-- Given data follows --

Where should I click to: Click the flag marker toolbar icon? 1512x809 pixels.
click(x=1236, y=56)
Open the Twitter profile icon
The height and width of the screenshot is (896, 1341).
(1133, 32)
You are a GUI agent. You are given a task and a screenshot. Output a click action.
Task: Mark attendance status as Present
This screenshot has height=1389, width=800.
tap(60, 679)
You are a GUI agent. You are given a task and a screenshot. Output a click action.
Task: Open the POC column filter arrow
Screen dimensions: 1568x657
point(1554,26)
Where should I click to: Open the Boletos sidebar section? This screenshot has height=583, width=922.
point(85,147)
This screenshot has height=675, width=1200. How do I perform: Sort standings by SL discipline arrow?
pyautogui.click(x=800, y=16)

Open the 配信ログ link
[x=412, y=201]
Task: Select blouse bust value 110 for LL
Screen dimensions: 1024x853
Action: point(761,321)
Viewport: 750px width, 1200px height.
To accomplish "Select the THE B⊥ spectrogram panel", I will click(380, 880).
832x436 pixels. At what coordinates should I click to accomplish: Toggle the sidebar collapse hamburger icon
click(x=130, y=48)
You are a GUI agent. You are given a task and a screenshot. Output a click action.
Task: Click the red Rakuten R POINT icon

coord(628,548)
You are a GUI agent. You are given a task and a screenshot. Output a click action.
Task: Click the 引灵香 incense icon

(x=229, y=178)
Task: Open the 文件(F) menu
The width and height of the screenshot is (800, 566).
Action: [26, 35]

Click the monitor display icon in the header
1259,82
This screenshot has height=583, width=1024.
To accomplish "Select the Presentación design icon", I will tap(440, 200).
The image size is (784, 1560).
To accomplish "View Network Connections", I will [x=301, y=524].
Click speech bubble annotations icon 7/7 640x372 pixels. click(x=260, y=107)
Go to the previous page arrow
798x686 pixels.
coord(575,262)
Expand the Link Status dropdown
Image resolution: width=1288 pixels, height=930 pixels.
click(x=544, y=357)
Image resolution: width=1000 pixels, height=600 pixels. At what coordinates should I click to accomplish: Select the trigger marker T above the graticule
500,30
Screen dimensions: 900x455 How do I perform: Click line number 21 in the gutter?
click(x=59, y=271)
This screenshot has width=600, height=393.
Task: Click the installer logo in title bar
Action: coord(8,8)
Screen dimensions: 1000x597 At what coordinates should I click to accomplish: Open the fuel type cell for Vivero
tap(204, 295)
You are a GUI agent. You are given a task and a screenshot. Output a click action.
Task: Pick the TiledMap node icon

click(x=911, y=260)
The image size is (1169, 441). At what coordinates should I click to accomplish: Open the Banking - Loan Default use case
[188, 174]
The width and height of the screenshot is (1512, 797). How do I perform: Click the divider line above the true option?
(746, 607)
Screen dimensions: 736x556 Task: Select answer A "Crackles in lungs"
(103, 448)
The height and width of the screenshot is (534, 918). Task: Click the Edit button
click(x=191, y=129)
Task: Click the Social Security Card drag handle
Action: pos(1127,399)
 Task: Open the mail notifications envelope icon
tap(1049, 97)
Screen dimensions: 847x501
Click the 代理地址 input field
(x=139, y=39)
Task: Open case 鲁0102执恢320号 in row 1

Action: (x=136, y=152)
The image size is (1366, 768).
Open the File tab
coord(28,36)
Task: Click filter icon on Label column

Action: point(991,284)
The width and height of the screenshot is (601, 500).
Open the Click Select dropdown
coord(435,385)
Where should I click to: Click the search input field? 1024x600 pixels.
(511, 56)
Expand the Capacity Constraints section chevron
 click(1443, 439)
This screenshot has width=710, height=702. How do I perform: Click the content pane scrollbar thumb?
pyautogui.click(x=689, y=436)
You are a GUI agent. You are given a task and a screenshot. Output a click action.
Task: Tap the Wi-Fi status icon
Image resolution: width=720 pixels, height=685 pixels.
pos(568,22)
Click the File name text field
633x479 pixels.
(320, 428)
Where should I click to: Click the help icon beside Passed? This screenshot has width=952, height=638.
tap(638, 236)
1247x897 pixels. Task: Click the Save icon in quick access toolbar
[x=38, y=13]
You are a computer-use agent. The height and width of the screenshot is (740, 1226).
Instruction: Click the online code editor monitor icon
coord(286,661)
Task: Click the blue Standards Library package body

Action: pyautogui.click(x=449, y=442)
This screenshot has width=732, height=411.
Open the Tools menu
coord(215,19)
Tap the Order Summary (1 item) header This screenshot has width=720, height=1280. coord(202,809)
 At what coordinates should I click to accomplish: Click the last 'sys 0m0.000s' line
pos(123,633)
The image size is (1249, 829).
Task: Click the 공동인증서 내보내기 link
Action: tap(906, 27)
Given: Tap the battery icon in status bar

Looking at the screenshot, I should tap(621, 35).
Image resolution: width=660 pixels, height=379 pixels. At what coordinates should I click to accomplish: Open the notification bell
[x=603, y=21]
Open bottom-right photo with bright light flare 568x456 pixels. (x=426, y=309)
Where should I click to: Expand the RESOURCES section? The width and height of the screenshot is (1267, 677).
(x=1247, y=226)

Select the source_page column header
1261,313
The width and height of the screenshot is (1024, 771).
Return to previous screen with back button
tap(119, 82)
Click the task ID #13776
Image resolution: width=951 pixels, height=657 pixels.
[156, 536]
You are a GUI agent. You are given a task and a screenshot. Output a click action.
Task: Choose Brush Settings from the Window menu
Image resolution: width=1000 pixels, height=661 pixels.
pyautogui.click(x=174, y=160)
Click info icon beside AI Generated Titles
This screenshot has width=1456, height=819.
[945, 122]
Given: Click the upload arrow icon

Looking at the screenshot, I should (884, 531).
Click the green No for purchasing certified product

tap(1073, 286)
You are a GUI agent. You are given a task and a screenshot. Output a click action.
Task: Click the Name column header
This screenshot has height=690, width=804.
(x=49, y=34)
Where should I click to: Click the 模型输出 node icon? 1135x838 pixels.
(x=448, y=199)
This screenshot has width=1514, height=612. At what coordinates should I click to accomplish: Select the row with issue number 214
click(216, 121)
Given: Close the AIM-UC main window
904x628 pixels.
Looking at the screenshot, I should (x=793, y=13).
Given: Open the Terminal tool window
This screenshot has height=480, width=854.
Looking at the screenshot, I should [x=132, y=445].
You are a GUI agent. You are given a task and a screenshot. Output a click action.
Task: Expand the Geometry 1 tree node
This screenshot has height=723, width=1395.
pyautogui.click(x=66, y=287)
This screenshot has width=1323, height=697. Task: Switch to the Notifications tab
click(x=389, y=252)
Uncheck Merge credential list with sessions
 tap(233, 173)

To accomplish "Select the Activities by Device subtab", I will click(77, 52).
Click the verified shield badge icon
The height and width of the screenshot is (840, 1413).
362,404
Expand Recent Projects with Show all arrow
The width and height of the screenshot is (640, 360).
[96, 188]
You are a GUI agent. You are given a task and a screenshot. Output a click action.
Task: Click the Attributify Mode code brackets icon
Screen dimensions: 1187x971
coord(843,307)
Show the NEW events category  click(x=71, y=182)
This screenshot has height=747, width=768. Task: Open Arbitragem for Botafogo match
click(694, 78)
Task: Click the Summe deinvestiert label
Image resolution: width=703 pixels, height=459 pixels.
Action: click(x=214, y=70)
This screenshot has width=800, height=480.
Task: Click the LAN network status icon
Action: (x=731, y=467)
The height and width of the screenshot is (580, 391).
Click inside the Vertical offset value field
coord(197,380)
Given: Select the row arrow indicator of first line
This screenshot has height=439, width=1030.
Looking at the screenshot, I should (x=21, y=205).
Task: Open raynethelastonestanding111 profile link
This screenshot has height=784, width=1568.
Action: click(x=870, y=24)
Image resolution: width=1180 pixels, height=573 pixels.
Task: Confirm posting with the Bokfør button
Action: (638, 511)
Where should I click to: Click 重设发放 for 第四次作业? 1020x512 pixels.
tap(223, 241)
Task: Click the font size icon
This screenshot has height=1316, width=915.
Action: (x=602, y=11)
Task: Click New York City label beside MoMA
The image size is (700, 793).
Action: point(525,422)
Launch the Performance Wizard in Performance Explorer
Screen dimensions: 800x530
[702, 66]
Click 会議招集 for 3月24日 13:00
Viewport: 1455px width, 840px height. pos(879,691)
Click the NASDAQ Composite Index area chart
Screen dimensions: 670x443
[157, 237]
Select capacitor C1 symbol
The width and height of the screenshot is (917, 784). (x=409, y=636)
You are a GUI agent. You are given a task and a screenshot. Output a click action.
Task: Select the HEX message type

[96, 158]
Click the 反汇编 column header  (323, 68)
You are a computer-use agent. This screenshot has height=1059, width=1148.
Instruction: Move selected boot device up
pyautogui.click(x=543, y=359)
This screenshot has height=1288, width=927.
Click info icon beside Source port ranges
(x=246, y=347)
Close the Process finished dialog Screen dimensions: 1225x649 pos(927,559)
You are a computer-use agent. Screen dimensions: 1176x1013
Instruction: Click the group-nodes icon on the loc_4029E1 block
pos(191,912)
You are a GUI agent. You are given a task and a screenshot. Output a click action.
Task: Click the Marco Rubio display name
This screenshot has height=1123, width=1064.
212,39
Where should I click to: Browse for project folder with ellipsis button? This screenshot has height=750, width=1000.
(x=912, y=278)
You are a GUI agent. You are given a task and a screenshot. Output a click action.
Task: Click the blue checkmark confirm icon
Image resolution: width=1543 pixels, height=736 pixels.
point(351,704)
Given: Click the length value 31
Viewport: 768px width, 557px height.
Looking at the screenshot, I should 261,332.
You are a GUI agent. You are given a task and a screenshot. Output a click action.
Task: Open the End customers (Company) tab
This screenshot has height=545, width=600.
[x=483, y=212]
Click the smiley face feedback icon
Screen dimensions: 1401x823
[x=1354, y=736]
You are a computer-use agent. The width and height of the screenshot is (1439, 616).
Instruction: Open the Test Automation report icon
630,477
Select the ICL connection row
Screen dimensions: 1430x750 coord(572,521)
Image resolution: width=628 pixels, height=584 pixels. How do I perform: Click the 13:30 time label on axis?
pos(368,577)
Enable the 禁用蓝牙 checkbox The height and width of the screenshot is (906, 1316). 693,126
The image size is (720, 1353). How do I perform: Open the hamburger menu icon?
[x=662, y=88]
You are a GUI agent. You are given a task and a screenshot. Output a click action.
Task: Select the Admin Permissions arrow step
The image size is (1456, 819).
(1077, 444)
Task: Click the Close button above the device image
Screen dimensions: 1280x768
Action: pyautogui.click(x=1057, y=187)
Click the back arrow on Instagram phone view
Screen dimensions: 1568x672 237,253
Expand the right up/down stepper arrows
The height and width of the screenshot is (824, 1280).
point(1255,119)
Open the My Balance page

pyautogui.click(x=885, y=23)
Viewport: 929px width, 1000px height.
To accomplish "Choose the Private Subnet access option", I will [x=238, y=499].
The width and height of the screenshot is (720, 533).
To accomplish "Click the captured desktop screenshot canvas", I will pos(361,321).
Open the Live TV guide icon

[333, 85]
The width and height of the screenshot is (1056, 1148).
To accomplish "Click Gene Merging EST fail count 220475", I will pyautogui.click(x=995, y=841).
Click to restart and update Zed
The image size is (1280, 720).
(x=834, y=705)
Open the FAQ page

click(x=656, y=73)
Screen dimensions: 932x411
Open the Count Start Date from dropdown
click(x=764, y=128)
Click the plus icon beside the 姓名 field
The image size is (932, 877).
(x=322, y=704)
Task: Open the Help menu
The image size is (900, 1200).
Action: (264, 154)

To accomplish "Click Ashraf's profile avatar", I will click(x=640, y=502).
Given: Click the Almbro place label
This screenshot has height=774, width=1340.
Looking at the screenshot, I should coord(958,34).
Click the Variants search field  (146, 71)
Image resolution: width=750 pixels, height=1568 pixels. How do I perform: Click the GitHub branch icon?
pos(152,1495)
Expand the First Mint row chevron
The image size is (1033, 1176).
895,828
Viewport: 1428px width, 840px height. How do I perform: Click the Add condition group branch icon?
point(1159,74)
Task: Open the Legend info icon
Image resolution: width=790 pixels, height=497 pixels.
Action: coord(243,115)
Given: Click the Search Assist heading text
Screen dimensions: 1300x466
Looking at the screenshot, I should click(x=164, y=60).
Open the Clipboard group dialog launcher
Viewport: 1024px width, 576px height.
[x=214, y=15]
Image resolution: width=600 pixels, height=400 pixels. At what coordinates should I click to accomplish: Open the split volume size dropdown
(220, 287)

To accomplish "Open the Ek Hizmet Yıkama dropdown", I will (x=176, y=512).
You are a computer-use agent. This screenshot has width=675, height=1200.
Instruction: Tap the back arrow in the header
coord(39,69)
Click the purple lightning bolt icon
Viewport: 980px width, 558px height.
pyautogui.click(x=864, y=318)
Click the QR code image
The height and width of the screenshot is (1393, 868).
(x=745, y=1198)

-- Given data concluded --

▶ Requirement:
Every line in the records above with "Close" in it adds one to the count; give that count and nothing else.

▶ Exercise output:
3